RICEVIAMO E PUBBLICHIAMO LA PRECISAZIONE DEL DIRETTORE INGV TULLIO PEPE
In relazione all’articolo ” Il terremoto si può prevedere, ma siamo precari e senza fondi per la ricerca”, pubblicato su Il Fatto quotidiano – Emilia Romagna – On line di ieri 31/5/2012 a firma Thomas Mackinson, dichiaro che nel corso della cordiale conversazione telefonica con il cronista, tutta centrata sul problema dei finanziamenti statali all’INGV,non ho mai pronunciato la frase “Il terremoto? certo che si può prevedere”. Nel corso della conversazione stessa, inoltre, non ho fatto alcuna valutazione scientifica, dal momento che non sono un ricercatore, e non ho mai fatto il nome del Ministro Passera, anche perché non è il Ministro competente per la ricerca.
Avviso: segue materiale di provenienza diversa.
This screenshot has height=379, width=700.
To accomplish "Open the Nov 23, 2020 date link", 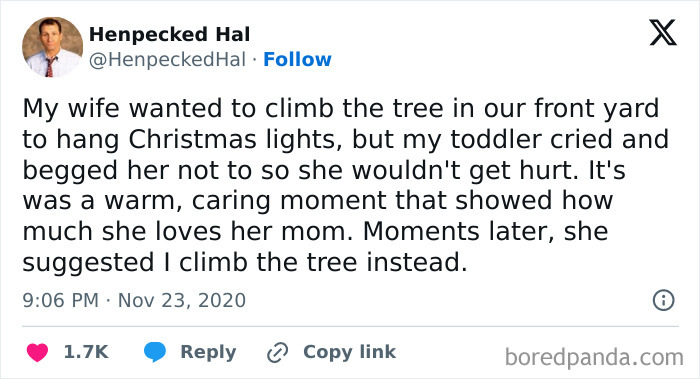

Abbiamo pubblicato la puntualizzazione come richiesto dal dott. Pepe, ma precisiamo che abbiamo provveduto a modificare il titolo e gli elementi dell’articolo non appena ricevuta la segnalazione dall’ufficio stampa Ingv, in data 31 maggio. Per questo i lettori non troveranno nell’articolo gli elementi segnalati dal direttore dell’Istituto.